*What you will do:*
Keeping every word intact, reproduce all of the records.

*** Material provided ***

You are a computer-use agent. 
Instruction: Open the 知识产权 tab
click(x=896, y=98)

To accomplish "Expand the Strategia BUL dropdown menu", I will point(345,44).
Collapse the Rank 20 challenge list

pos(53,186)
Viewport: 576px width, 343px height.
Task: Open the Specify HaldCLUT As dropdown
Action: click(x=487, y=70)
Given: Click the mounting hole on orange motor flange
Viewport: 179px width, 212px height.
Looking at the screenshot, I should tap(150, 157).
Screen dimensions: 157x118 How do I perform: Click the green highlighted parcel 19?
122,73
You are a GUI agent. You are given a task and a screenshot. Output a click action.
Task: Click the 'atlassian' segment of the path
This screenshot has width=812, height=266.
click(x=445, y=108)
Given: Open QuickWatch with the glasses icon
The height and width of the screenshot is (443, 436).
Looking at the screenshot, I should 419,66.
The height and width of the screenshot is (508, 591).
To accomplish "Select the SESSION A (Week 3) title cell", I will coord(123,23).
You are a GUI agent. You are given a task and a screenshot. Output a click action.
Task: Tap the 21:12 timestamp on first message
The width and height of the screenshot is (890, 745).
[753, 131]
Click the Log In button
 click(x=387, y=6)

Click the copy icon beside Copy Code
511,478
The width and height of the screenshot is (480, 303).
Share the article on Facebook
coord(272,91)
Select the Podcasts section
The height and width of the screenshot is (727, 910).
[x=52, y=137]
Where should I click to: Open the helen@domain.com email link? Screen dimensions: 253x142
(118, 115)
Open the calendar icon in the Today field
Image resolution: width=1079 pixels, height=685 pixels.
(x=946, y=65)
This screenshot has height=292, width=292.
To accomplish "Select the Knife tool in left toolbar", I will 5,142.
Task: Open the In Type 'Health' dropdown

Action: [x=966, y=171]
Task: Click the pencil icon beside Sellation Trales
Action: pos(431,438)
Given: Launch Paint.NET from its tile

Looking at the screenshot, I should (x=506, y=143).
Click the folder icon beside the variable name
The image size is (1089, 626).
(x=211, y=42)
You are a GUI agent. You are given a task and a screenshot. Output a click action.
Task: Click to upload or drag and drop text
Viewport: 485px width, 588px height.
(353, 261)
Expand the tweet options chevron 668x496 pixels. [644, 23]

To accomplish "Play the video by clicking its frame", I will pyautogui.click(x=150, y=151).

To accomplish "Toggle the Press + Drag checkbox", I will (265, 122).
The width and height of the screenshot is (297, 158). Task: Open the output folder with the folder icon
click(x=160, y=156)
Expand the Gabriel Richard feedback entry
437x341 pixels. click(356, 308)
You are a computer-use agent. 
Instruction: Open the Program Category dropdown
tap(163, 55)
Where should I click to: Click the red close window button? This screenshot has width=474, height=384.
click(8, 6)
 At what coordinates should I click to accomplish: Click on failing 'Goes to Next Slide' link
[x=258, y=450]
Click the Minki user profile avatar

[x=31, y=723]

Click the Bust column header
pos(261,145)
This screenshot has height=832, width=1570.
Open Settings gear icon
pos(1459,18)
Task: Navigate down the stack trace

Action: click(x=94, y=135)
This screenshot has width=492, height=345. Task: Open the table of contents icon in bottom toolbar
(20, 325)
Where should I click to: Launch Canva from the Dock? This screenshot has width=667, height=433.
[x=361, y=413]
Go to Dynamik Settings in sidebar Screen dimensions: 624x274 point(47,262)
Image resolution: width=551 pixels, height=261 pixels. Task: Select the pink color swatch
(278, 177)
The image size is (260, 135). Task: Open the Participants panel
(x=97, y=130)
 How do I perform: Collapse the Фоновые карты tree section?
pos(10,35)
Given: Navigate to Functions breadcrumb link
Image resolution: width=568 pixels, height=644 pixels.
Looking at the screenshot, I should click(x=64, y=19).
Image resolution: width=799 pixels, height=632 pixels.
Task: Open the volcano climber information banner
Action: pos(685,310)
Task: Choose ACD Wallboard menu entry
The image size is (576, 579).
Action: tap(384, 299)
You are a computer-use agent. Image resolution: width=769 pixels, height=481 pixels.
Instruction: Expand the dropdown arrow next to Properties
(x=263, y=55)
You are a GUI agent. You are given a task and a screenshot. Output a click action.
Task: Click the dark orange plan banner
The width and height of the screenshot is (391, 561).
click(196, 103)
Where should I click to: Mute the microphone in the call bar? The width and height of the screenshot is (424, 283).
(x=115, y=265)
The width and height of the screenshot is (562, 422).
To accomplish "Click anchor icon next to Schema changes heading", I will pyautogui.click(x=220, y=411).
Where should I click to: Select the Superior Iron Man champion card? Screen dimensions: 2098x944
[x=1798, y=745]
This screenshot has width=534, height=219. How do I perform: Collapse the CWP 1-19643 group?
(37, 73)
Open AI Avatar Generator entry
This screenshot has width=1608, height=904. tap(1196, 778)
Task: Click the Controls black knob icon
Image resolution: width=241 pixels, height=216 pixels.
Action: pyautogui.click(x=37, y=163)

*** End of Material provided ***

*Response to this task:*
You are a computer-use agent. 
Instruction: Open the 知识产权 tab
click(x=896, y=98)

To accomplish "Expand the Strategia BUL dropdown menu", I will point(345,44).
Collapse the Rank 20 challenge list

pos(53,186)
Viewport: 576px width, 343px height.
Task: Open the Specify HaldCLUT As dropdown
Action: click(x=487, y=70)
Given: Click the mounting hole on orange motor flange
Viewport: 179px width, 212px height.
Looking at the screenshot, I should tap(150, 157).
Screen dimensions: 157x118 How do I perform: Click the green highlighted parcel 19?
122,73
You are a GUI agent. You are given a task and a screenshot. Output a click action.
Task: Click the 'atlassian' segment of the path
This screenshot has width=812, height=266.
click(x=445, y=108)
Given: Open QuickWatch with the glasses icon
The height and width of the screenshot is (443, 436).
Looking at the screenshot, I should 419,66.
The height and width of the screenshot is (508, 591).
To accomplish "Select the SESSION A (Week 3) title cell", I will coord(123,23).
You are a GUI agent. You are given a task and a screenshot. Output a click action.
Task: Tap the 21:12 timestamp on first message
The width and height of the screenshot is (890, 745).
[753, 131]
Click the Log In button
 click(x=387, y=6)

Click the copy icon beside Copy Code
511,478
The width and height of the screenshot is (480, 303).
Share the article on Facebook
coord(272,91)
Select the Podcasts section
The height and width of the screenshot is (727, 910).
[x=52, y=137]
Where should I click to: Open the helen@domain.com email link? Screen dimensions: 253x142
(118, 115)
Open the calendar icon in the Today field
Image resolution: width=1079 pixels, height=685 pixels.
(x=946, y=65)
This screenshot has height=292, width=292.
To accomplish "Select the Knife tool in left toolbar", I will 5,142.
Task: Open the In Type 'Health' dropdown

Action: [x=966, y=171]
Task: Click the pencil icon beside Sellation Trales
Action: pos(431,438)
Given: Launch Paint.NET from its tile

Looking at the screenshot, I should (x=506, y=143).
Click the folder icon beside the variable name
The image size is (1089, 626).
(x=211, y=42)
You are a GUI agent. You are given a task and a screenshot. Output a click action.
Task: Click to upload or drag and drop text
Viewport: 485px width, 588px height.
(353, 261)
Expand the tweet options chevron 668x496 pixels. [644, 23]

To accomplish "Play the video by clicking its frame", I will pyautogui.click(x=150, y=151).

To accomplish "Toggle the Press + Drag checkbox", I will (265, 122).
The width and height of the screenshot is (297, 158). Task: Open the output folder with the folder icon
click(x=160, y=156)
Expand the Gabriel Richard feedback entry
437x341 pixels. click(356, 308)
You are a computer-use agent. 
Instruction: Open the Program Category dropdown
tap(163, 55)
Where should I click to: Click the red close window button? This screenshot has width=474, height=384.
click(8, 6)
 At what coordinates should I click to accomplish: Click on failing 'Goes to Next Slide' link
[x=258, y=450]
Click the Minki user profile avatar

[x=31, y=723]

Click the Bust column header
pos(261,145)
This screenshot has height=832, width=1570.
Open Settings gear icon
pos(1459,18)
Task: Navigate down the stack trace

Action: click(x=94, y=135)
This screenshot has width=492, height=345. Task: Open the table of contents icon in bottom toolbar
(20, 325)
Where should I click to: Launch Canva from the Dock? This screenshot has width=667, height=433.
[x=361, y=413]
Go to Dynamik Settings in sidebar Screen dimensions: 624x274 point(47,262)
Image resolution: width=551 pixels, height=261 pixels. Task: Select the pink color swatch
(278, 177)
The image size is (260, 135). Task: Open the Participants panel
(x=97, y=130)
 How do I perform: Collapse the Фоновые карты tree section?
pos(10,35)
Given: Navigate to Functions breadcrumb link
Image resolution: width=568 pixels, height=644 pixels.
Looking at the screenshot, I should click(x=64, y=19).
Image resolution: width=799 pixels, height=632 pixels.
Task: Open the volcano climber information banner
Action: pos(685,310)
Task: Choose ACD Wallboard menu entry
The image size is (576, 579).
Action: tap(384, 299)
You are a computer-use agent. Image resolution: width=769 pixels, height=481 pixels.
Instruction: Expand the dropdown arrow next to Properties
(x=263, y=55)
You are a GUI agent. You are given a task and a screenshot. Output a click action.
Task: Click the dark orange plan banner
The width and height of the screenshot is (391, 561).
click(196, 103)
Where should I click to: Mute the microphone in the call bar? The width and height of the screenshot is (424, 283).
(x=115, y=265)
The width and height of the screenshot is (562, 422).
To accomplish "Click anchor icon next to Schema changes heading", I will pyautogui.click(x=220, y=411).
Where should I click to: Select the Superior Iron Man champion card? Screen dimensions: 2098x944
[x=1798, y=745]
This screenshot has width=534, height=219. How do I perform: Collapse the CWP 1-19643 group?
(37, 73)
Open AI Avatar Generator entry
This screenshot has width=1608, height=904. tap(1196, 778)
Task: Click the Controls black knob icon
Image resolution: width=241 pixels, height=216 pixels.
Action: pyautogui.click(x=37, y=163)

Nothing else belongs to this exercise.